Davutoğlu: Mülteci sayısının düşeceğine söz veremem
Zirvenin ardından basın toplantısında konuşan Başbakan Davutoğlu, AB üyelik müzakerelerinin 2016'da büyük ivme kazanacağını savundu. Davutoğlu, “11 yıl sonra böyle bir zirvenin tertip edilmiş olması bile katılım müzakerelerine büyük bir ivme katma anlamı taşır. Ayrıca 3,5-4 sene aradan sonra yeni bir fasıl açılarak bunun açık göstergesi ortaya konduğu gibi diğer fasıllarla ilgili de AB Komisyonu'nun bir deklarasyonu olacak.” dedi. Başbakan Davutoğlu, Suriye'deki krizin öngörülebilir olmaması nedeniyle varılan anlaşmayla Avrupa'ya varan mülteci sayısının düşmesinin garanti edilemeyeceğini ifade etti.

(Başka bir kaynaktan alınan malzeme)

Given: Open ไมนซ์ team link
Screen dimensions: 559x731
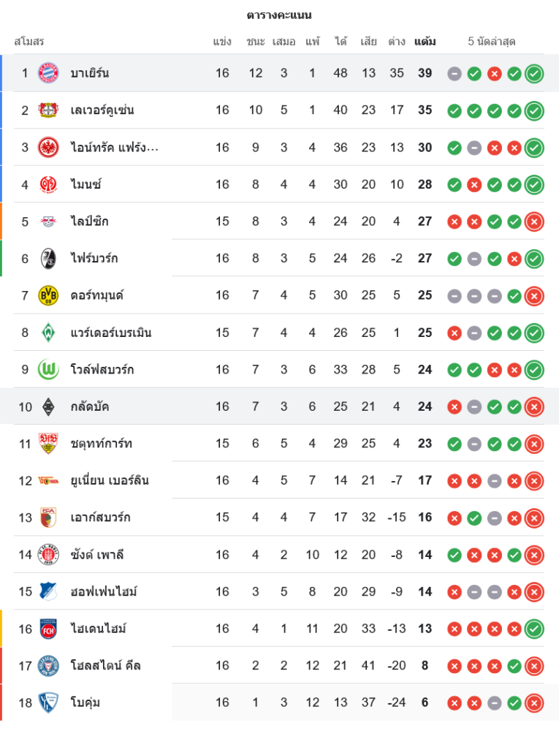Looking at the screenshot, I should [x=85, y=184].
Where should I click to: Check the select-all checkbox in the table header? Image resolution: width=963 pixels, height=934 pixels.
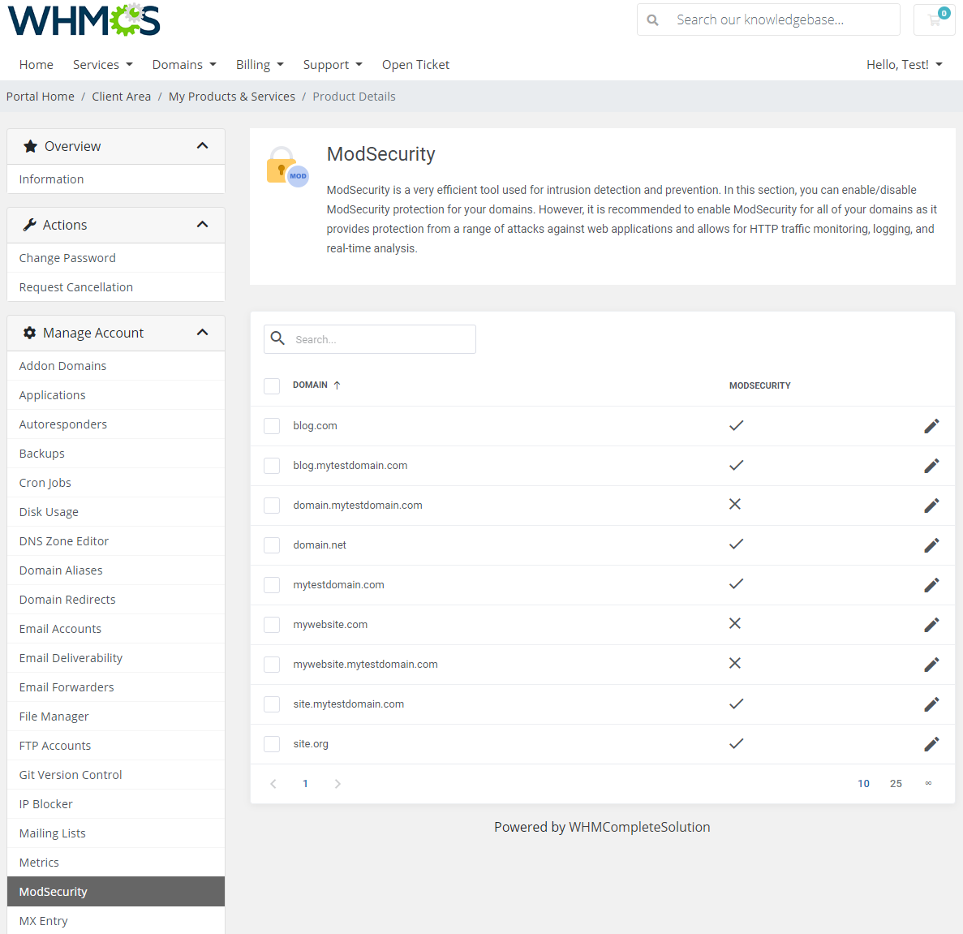[x=272, y=385]
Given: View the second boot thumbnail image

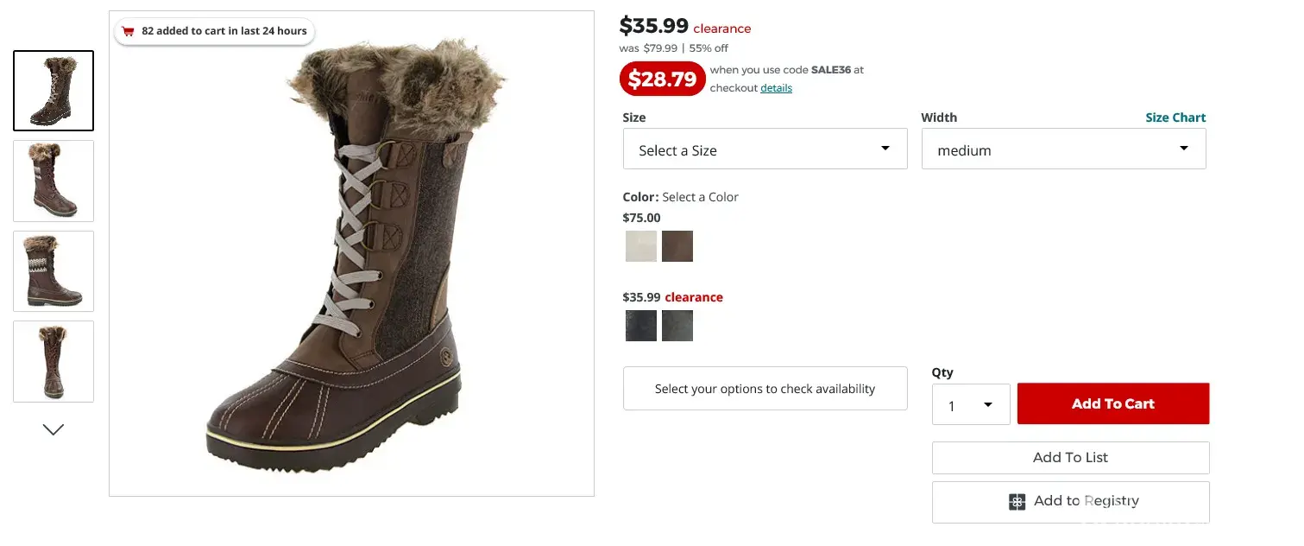Looking at the screenshot, I should (54, 181).
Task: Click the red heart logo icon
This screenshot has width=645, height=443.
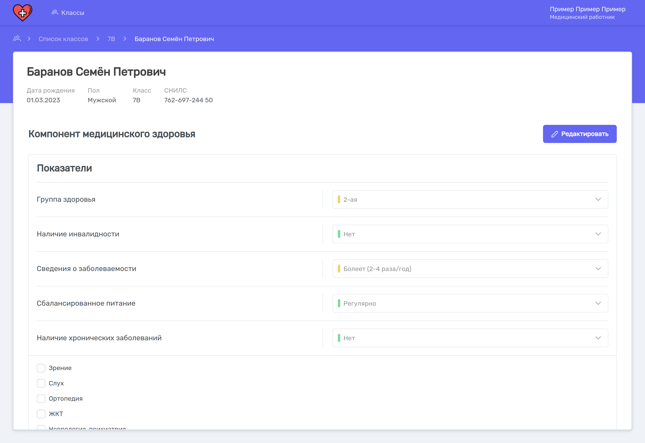Action: coord(23,13)
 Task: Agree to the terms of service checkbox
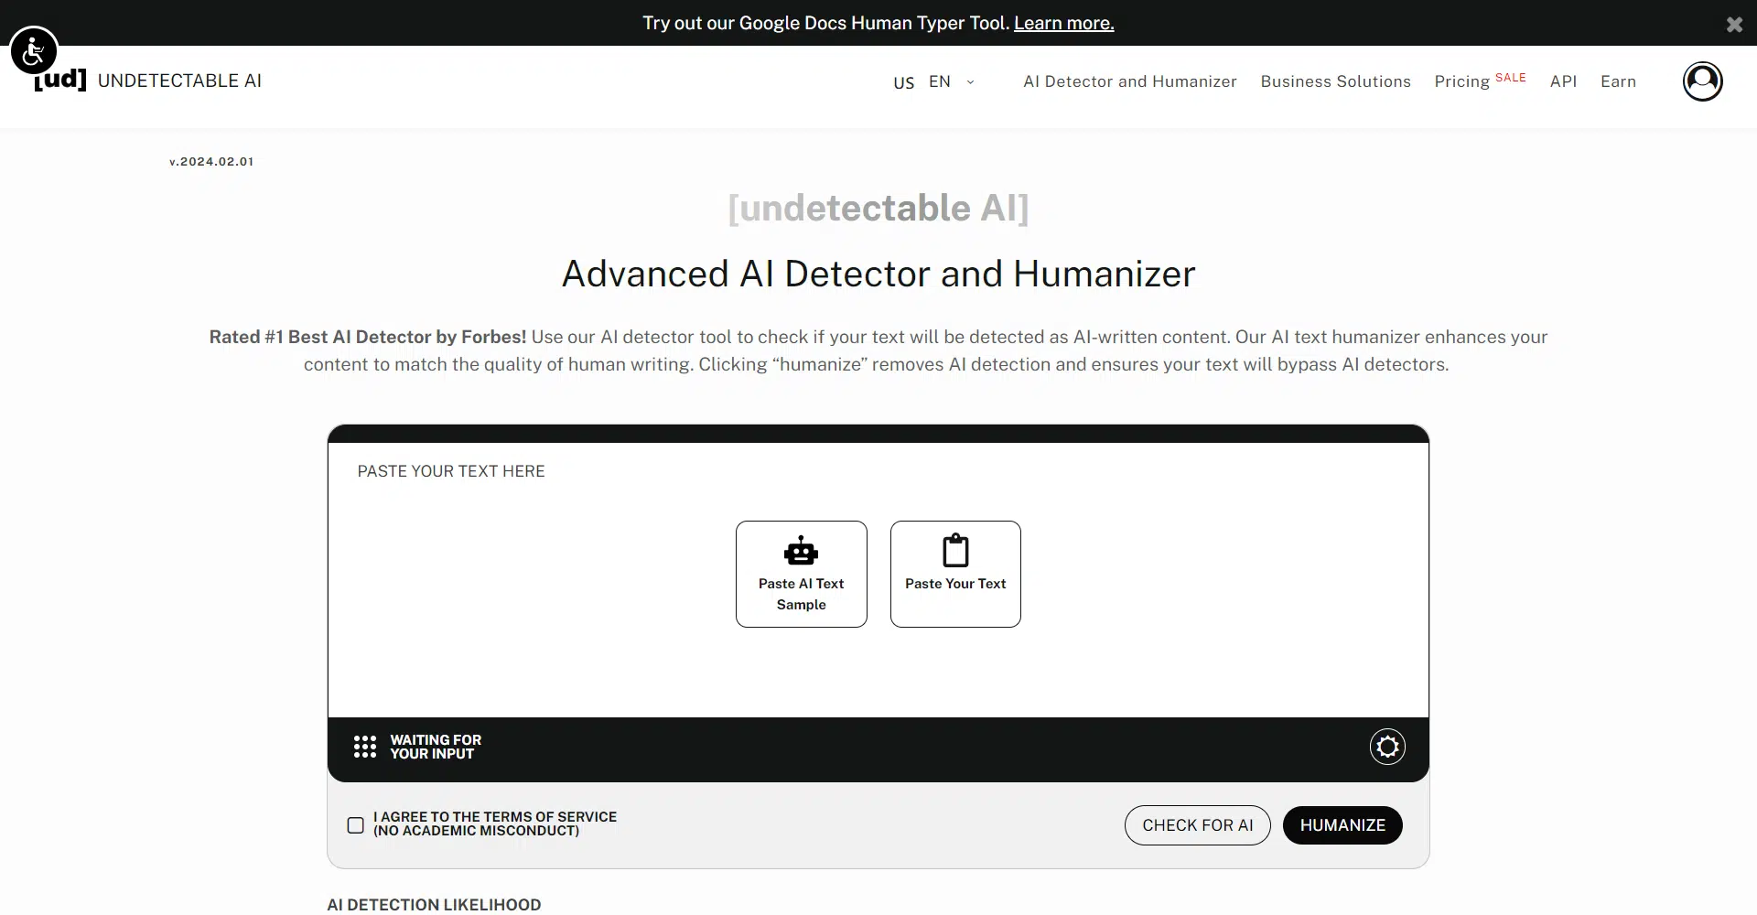coord(356,825)
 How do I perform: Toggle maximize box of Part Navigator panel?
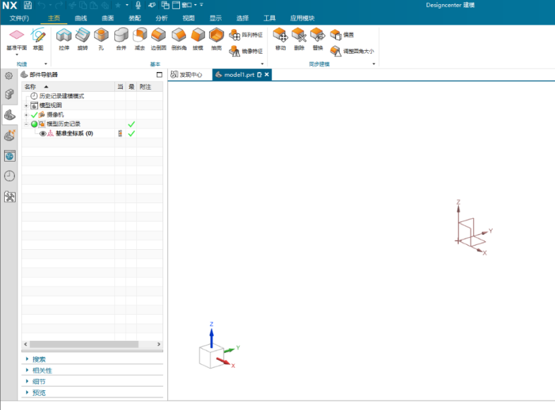click(160, 75)
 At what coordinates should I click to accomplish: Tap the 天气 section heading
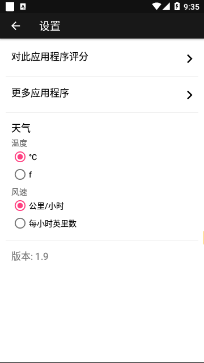(x=21, y=128)
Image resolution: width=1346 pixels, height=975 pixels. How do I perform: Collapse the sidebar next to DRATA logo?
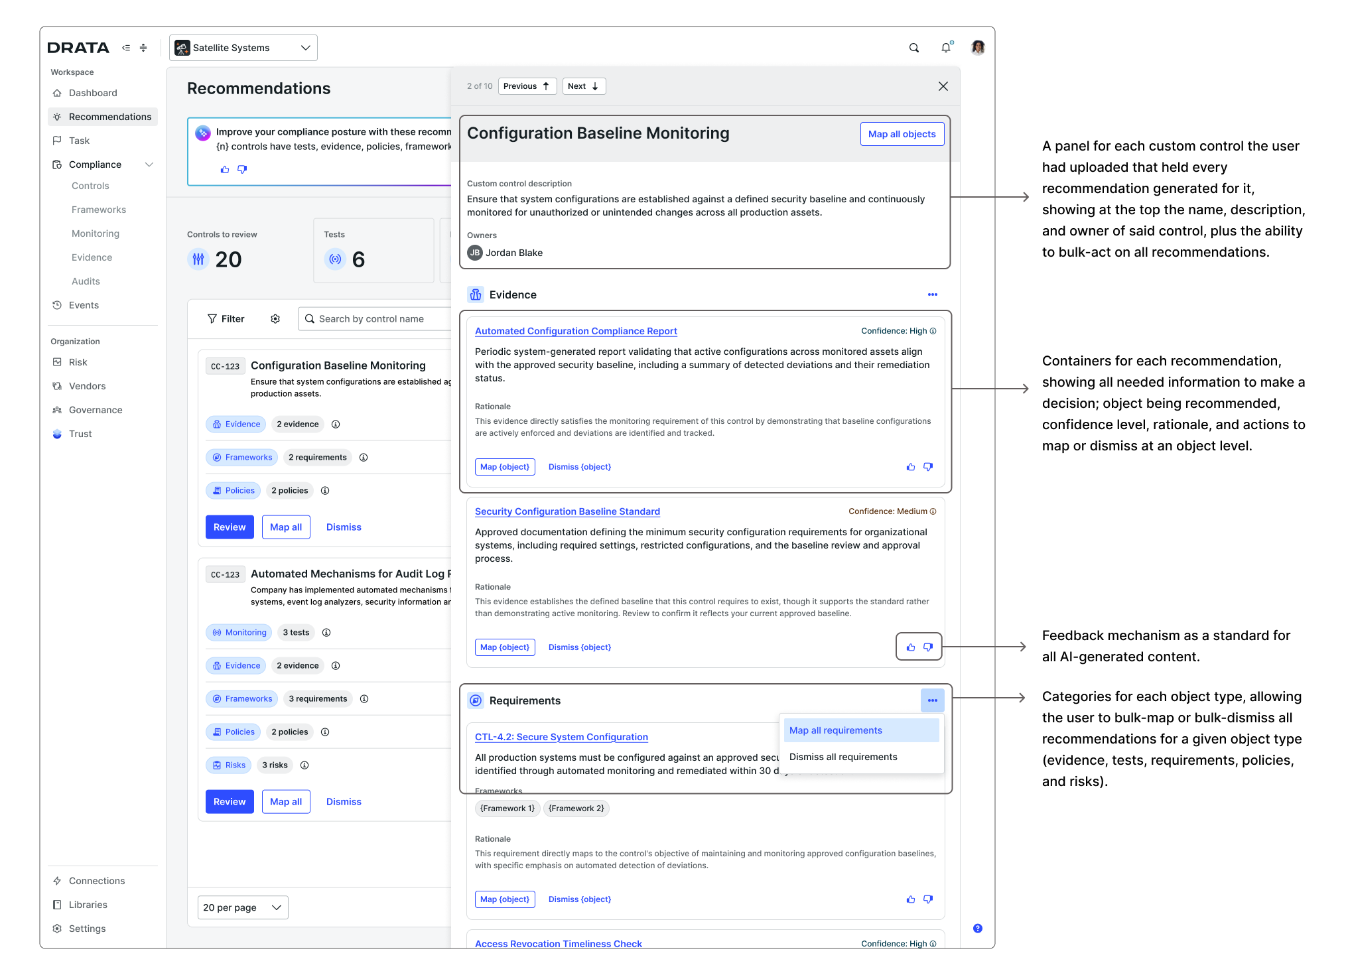point(126,48)
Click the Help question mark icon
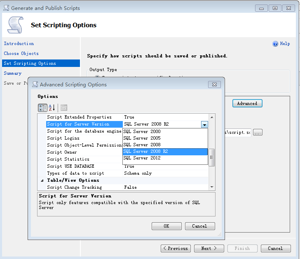Screen dimensions: 300x259 [x=275, y=44]
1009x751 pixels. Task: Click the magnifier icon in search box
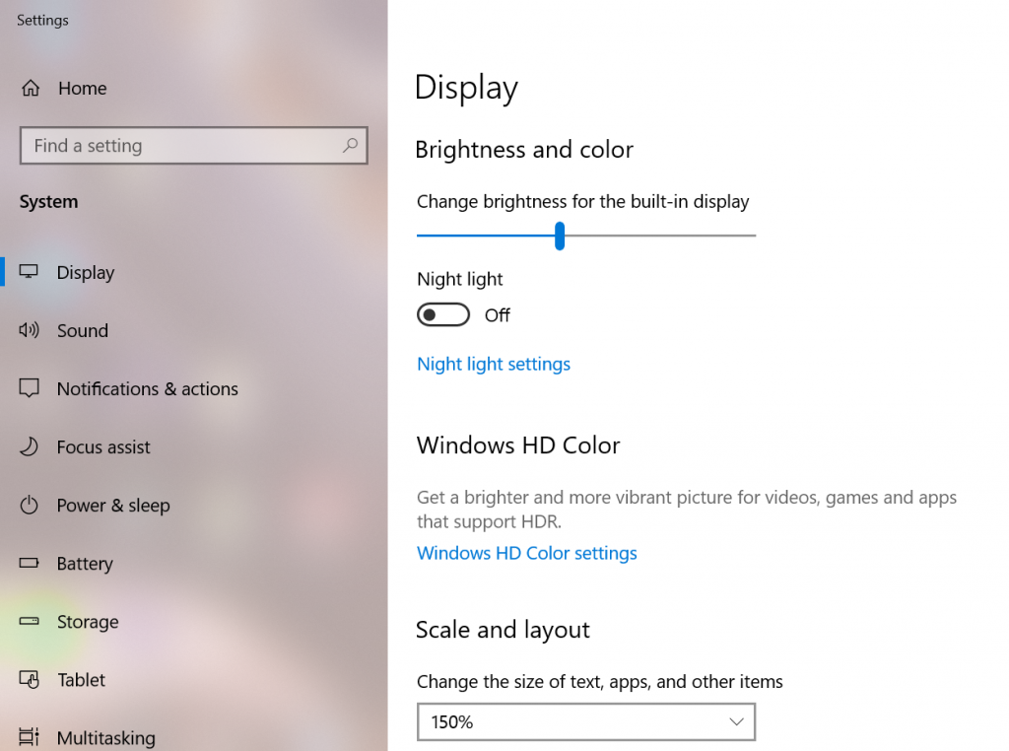pyautogui.click(x=350, y=146)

Merkel: Türkiye'yle çalışmak zorundayız
Brüksel'de yapılan Zirve, Avrupa'nın son birkaç ayda karşı karşıya kaldığı mülteci krizi nedeniyle ne ölçüde Ankara'ya ihtiyaç duyar bir konuma geldiğine dair işaretler de verdi. “AB'nin para babası” olarak nitelenen Almanya'nın Başbakanı Angela Merkel, görüşmeler öncesinde basına yaptığı açıklamada, “Bugün AB-Türkiye eylem planı üzerinde anlaşacağız. Bu plan birkaç nedenle Türkiye'yle çalışmak zorunda olduğumuzu açıklığa kavuşturacak. Suriye'deki iç savaşı, IŞİD'le mücadeleyi ve yasadığı göçü bir düşünün…” ifadelerini kullandı.